For White, modernity is finished. That means "the end of the age of mastery of man over nature" which started with Descartes but has dwindled into platitude and inanity (the mass media) punctuated by moments of catastrophe (Auschwitz, Chernobyl). This is, fundamentally, a problem of culture: the way the human being relates to the earth and thereby "makes a world".
So, in his "remapping of Scotland", White looked at the land itself in a remarkably visual evocation of its ancient volcanic ground rock, overlaid by sediment formed out of world river systems, petrified tropical forests and upheavals of oceanic mudbeds. Keep in vital contact with this earth-ground and a great culture could evolve.
He was indicating a larger sense of time and space, and a mind as complex as this landscape but also simple, clear and hard in its outlines. He raised the examples of "reality-thinkers" such as Duns Scotus or those philosophical adventurers in the geographies and economies of the world, the "wandering Scots". This is a huge field, but you could say that White restores a sense of content to the vacuous endgame of contemporary "culture".
So, does Scottish education inhabit the high terrain or does it, too, veer between platitude and catastrophe? The answer is obvious. Over the past 30 years all the energy in the system has been spent on structural technicalities, especially assessment systems. Content has found itself so squeezed that there barely remains any of serious worth.

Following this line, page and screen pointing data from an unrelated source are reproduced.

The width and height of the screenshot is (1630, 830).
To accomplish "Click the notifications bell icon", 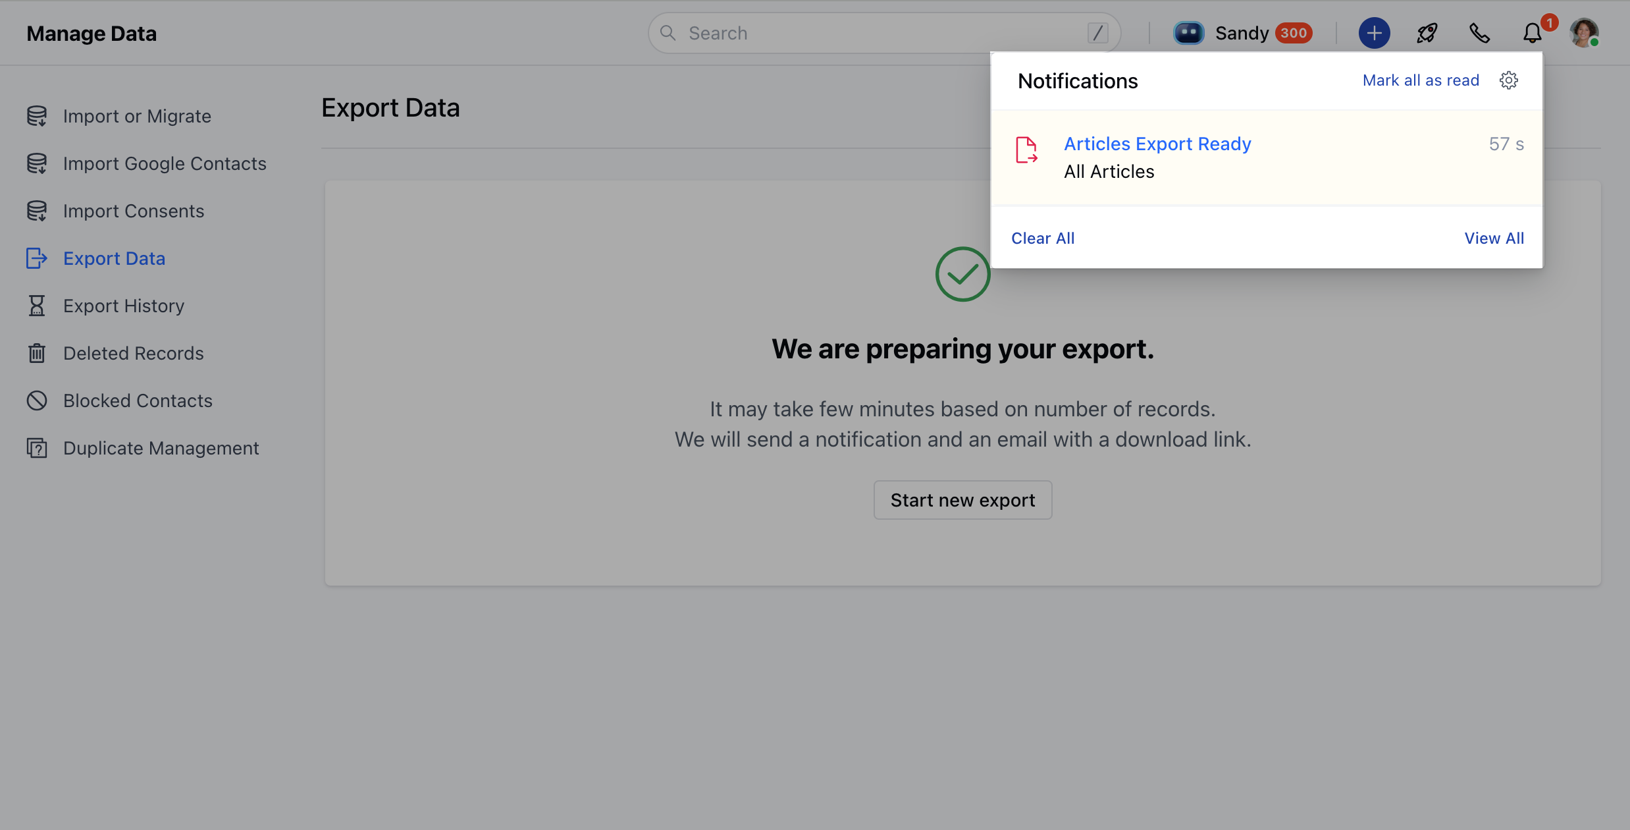I will [x=1532, y=33].
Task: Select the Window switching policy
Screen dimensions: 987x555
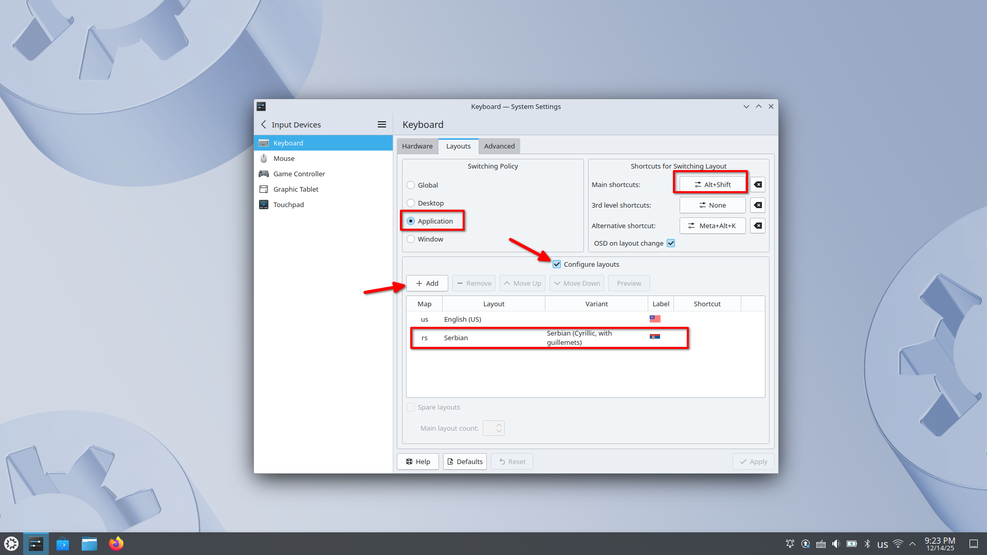Action: click(411, 239)
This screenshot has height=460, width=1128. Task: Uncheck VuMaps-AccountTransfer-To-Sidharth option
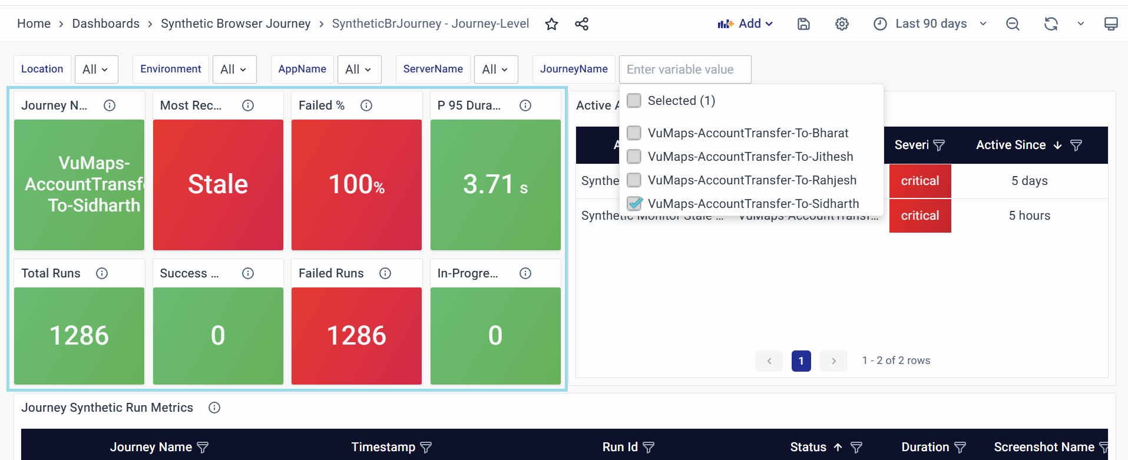click(x=634, y=204)
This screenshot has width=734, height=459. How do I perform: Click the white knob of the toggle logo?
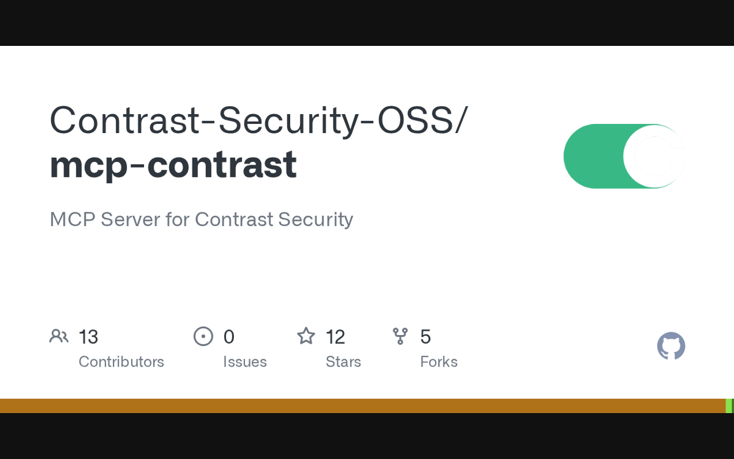point(654,156)
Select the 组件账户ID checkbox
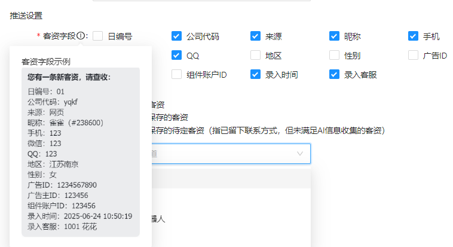Viewport: 453px width, 247px height. pyautogui.click(x=176, y=75)
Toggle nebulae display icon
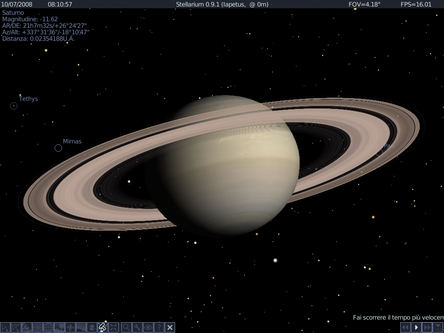444x333 pixels. pyautogui.click(x=92, y=327)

Outdoor education? Disappeared. History? The study of catastrophes not enlightenments. English? Ten tired texts across the whole of Scotland. Languages? Too "difficult". Geology? Not taught in the country that invented it. Art and music? Marginalised. Physical education? A series of games. Social education? The same weary and limiting topics every year.
Great growth, though, in computing and business studies. But what, in the fundamental cultural context, are these subjects for? For "globalisation" perhaps. And globalisation - think of our politicians - prefers platitude.
Genuine global culture will begin with the study of the local and emanate out to Europe and the world in concentric circles. Like the earth-making seismic movements evoked by Kenneth White, a leading Scoto-European exponent of the type of really radical thinking we badly need.